Namun, lampu semakin terang. Di antara beberapa peminat Liga Primer adalah Liverpool. Awalnya ia menolak mereka. “Bukan karena tidak sopan, tetapi saya belum pernah keluar dari London,” katanya. “Pergi ke utara terasa sangat asing bagi saya. Saya ingin tetap bersama keluarga saya. Itu bukan ‘tidak’ – melainkan: ‘Bisakah kita membicarakan ini dalam waktu setahun?'”

Liverpool menunggu dengan sabar dan ketika Ibe akhirnya bergabung pada Desember 2011, klub tersebut membantu memindahkan seluruh keluarganya ke utara. Debut Liga Primer terjadi di bawah Brendan Rodgers pada Mei 2013, dengan Ibe membantu Philippe Coutinho mencetak gol kemenangan. Malam harinya, ia kembali ke London untuk bermain sepak bola dengan teman-temannya. “Saya suka sepak bola, dan saya memberi tahu mereka bahwa saya akan datang,” katanya dengan lugas.

Pinjaman di Birmingham dan Derby menyusul, periode terakhir terjadi di bawah asuhan Steve McClaren, dan Ibe bermain sangat baik sehingga ia dipanggil kembali oleh Liverpool pada Januari 2015. Penyebutan McClaren jelas mengangkat Ibe. “Saya merasa seperti berada di Real Madrid di Derby,” katanya sambil menyeringai. “Saya kecewa ketika saya pergi – dia yang terbaik yang pernah saya miliki. Dia memberi saya kebebasan untuk bermain. Saya senang dengannya. Banyak penggemar Derby mengatakan jika saya bertahan … yah, saya senang di sana.” Pada bulan Mei, Ibe menandatangani kontrak jangka panjang di Anfield dan dalam beberapa minggu Raheem Sterling – mentor bagi Ibe meskipun usianya tepat satu tahun lebih tua – bergabung dengan Manchester City. “Saya pikir itu adalah waktu saya,” kata Ibe ketika ditanya apakah ia merasa itu semakin membuka peluang. “Saya bertekad untuk bermain di lapangan, terlepas dari apakah dia, atau pemain lain, ada di sana atau tidak. Saya tahu saya bisa mencapai standar.” Ibe sedang naik daun, dan bahkan setelah pemecatan Rodgers pada bulan Oktober, ia tampil secara reguler di bawah asuhan Jürgen Klopp. Namun pada musim panas berikutnya, dalam sebuah demonstrasi betapa cepatnya perubahan dalam dunia sepak bola, semuanya berubah. “Saya seperti diusir,” kata Ibe. Keengganannya untuk mengungkapkan detail lebih lanjut hingga karier sepak bolanya berakhir dapat dimengerti. Yang ingin dikatakan Ibe hanyalah bahwa ada “banyak politik” yang “tidak begitu ia pahami saat itu”.

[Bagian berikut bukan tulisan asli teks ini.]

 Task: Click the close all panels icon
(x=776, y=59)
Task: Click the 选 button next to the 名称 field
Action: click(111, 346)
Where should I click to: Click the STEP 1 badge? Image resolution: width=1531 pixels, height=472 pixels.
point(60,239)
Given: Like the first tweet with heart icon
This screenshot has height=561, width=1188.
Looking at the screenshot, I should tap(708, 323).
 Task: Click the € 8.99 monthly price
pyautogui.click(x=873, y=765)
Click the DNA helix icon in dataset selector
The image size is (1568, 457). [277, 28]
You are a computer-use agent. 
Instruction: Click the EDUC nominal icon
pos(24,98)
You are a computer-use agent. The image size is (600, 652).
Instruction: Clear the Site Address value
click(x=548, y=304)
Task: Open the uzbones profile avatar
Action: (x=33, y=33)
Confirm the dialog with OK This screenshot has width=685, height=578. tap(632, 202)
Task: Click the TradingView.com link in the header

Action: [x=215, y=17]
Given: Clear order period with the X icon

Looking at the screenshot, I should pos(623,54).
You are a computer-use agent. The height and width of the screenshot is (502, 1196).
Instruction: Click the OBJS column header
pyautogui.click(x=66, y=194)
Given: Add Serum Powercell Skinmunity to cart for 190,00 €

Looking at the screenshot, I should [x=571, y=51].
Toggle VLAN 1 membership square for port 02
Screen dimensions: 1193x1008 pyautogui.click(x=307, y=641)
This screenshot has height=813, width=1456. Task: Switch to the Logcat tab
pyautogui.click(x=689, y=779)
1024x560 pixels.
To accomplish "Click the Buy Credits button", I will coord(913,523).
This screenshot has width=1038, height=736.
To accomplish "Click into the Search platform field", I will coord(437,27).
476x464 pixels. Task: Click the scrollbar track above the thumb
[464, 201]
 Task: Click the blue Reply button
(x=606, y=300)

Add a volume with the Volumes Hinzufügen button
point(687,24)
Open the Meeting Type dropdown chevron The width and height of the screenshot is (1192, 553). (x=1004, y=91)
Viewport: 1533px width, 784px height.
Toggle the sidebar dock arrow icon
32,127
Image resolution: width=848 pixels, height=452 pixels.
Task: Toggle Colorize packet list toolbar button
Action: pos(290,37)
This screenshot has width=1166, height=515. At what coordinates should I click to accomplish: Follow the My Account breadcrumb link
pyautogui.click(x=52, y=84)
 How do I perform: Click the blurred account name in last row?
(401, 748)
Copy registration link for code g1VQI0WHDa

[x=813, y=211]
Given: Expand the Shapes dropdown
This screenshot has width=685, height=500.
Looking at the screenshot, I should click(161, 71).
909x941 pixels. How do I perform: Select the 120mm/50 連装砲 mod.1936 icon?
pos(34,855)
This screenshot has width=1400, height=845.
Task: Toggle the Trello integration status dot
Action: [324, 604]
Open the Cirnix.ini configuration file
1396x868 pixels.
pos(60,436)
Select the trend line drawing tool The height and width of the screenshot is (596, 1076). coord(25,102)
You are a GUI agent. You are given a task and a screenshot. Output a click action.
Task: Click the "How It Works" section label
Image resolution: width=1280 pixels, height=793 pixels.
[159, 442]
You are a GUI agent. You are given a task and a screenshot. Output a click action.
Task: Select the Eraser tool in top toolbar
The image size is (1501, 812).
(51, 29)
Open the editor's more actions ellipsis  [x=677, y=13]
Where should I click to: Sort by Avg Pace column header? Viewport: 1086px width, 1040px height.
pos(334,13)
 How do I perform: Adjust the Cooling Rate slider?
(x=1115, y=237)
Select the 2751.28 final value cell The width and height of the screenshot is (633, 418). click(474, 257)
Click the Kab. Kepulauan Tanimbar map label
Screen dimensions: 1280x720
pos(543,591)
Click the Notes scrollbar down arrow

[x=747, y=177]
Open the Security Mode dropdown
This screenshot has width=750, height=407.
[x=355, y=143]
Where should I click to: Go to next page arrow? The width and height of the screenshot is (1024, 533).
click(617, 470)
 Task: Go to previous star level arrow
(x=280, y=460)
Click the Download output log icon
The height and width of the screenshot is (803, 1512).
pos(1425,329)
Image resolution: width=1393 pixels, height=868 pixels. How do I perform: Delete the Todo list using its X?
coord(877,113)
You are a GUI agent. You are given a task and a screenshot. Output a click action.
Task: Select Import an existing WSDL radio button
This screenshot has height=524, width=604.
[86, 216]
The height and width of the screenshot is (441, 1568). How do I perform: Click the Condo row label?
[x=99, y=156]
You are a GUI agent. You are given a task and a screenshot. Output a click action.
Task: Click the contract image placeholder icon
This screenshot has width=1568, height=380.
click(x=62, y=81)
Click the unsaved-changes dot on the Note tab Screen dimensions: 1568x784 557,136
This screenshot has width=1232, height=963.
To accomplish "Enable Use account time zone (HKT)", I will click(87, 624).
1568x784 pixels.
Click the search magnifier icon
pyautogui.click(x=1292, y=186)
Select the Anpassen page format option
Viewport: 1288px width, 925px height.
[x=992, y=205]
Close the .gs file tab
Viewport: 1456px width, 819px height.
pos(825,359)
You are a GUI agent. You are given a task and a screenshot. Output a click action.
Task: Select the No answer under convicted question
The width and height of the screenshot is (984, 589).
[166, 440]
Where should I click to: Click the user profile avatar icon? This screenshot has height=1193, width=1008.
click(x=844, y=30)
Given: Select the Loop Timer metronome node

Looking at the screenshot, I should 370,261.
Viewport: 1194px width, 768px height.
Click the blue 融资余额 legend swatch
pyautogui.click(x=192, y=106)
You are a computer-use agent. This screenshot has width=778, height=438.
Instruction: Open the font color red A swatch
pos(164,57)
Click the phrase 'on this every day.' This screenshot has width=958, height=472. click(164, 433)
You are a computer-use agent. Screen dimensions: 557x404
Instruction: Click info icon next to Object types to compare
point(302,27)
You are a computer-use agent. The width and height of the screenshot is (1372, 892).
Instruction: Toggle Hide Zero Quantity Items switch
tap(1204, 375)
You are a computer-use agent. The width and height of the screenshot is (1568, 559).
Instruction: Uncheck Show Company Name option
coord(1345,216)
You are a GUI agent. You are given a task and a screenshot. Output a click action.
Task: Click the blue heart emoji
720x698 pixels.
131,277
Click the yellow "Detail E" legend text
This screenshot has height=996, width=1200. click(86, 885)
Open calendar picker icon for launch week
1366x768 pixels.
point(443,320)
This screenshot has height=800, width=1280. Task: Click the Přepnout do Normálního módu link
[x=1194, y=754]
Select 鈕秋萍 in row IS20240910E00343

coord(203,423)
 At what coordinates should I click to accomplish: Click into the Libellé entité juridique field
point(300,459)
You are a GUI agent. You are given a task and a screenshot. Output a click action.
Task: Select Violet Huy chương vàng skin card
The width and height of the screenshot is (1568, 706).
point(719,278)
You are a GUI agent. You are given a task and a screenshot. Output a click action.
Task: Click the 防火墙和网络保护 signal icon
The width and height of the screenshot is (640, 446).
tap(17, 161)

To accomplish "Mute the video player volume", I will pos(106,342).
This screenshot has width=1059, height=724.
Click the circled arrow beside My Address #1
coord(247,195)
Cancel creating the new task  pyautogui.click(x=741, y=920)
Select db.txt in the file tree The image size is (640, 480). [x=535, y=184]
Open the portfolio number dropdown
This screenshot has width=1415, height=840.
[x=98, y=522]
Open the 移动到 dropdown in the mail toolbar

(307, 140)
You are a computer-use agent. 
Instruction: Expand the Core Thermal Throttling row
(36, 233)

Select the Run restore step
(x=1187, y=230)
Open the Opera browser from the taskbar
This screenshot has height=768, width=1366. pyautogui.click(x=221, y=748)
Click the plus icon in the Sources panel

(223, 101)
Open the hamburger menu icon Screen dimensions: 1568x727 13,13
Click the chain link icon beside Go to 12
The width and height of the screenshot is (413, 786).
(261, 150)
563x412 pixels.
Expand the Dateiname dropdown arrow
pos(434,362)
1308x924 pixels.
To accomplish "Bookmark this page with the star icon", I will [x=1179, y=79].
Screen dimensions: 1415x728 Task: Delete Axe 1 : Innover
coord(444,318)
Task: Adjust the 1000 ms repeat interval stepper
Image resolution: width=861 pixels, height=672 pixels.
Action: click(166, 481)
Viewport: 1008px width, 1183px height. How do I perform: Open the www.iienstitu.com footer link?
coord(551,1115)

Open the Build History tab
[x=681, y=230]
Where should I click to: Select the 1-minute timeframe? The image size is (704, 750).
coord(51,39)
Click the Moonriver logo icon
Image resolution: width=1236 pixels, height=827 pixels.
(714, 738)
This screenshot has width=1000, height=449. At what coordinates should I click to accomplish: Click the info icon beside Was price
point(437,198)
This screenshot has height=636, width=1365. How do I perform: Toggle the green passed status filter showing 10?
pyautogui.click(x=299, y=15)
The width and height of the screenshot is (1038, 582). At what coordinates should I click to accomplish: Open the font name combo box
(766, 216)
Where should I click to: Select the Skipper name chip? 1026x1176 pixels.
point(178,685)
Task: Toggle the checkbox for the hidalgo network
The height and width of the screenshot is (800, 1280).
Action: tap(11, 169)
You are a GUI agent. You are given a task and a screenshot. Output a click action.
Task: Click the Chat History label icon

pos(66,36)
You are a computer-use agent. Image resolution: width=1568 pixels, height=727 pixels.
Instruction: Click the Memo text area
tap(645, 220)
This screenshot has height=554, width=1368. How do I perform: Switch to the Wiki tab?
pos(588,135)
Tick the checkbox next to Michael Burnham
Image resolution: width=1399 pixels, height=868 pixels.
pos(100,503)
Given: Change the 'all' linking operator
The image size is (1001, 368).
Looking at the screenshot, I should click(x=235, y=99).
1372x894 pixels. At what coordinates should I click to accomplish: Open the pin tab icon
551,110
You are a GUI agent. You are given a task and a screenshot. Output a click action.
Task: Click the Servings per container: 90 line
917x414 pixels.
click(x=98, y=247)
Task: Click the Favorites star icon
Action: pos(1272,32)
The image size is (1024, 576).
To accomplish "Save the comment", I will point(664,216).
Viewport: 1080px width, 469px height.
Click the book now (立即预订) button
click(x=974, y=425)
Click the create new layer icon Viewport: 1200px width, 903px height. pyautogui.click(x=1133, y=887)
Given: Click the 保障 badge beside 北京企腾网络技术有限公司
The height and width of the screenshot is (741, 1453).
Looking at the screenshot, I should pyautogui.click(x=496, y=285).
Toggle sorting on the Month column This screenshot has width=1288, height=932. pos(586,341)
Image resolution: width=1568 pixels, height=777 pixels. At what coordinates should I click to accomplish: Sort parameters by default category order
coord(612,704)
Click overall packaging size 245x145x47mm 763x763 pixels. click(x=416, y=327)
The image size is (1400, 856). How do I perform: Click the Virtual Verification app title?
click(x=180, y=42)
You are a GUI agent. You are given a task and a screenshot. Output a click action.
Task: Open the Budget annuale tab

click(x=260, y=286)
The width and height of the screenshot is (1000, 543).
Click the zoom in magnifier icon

“Saya harus mengambil semua sepatu bot saya dan pergi ke Bournemouth,” lanjut Ibe. Apakah itu terasa salah? “Ya. Saya tidak menyesali Bournemouth, tetapi saya sangat sensitif. Saya selalu seperti itu. Saya pikir itu tidak benar. Namun, hidup tidak seperti itu.”

Ibe adalah pemain termahal Bournemouth saat itu; bintang muda seharga £15 juta yang diharapkan dapat memberikan dampak besar. Namun, kenyataannya tidak seperti itu, dan menjelang 18 bulan terakhir dari kontrak empat tahunnya, Ibe merasa dikucilkan. Perpanjangan kontrak sudah ada di atas meja, tetapi penolakannya untuk menandatanganinya – ia menginginkan kendali sebagai agen bebas – berarti ia, jika tidak sepenuhnya dikecualikan, disingkirkan. “Mereka telah menghabiskan banyak uang di usia saya dan perlu memulihkan diri. Ini bisnis. Saya tidak merendahkan siapa pun, tetapi saya sangat bersemangat dalam latihan. Itu tidak masuk akal. Tetapi saya tahu alasannya.”

Musim lalu, Ibe bermain untuk tim non-liga Hayes & Yeading dan Hungerford. Baginya, yang terpenting adalah merasa menjadi bagian dari sesuatu lagi, mencium rumput, berada di ruang ganti. Mengenai apa yang akan terjadi selanjutnya, Ibe jelas tetapi juga malu-malu. “Teruslah bermain sepak bola; capai level yang saya tahu bisa saya capai; berikan dorongan terakhir,” katanya. “Saya tidak akan mengatakan saya menyesali apa yang telah terjadi, telah terjadi. Itu telah mengubah saya menjadi lebih baik. Sepak bola bukanlah pencapaian utama dalam hidup saya. Saya memiliki tujuan yang lebih dalam; menjadi seorang ayah; menjadi manusia yang hebat; menjadi seorang saudara; menjadi seorang anak. Hal-hal yang lebih bermakna dalam hidup.”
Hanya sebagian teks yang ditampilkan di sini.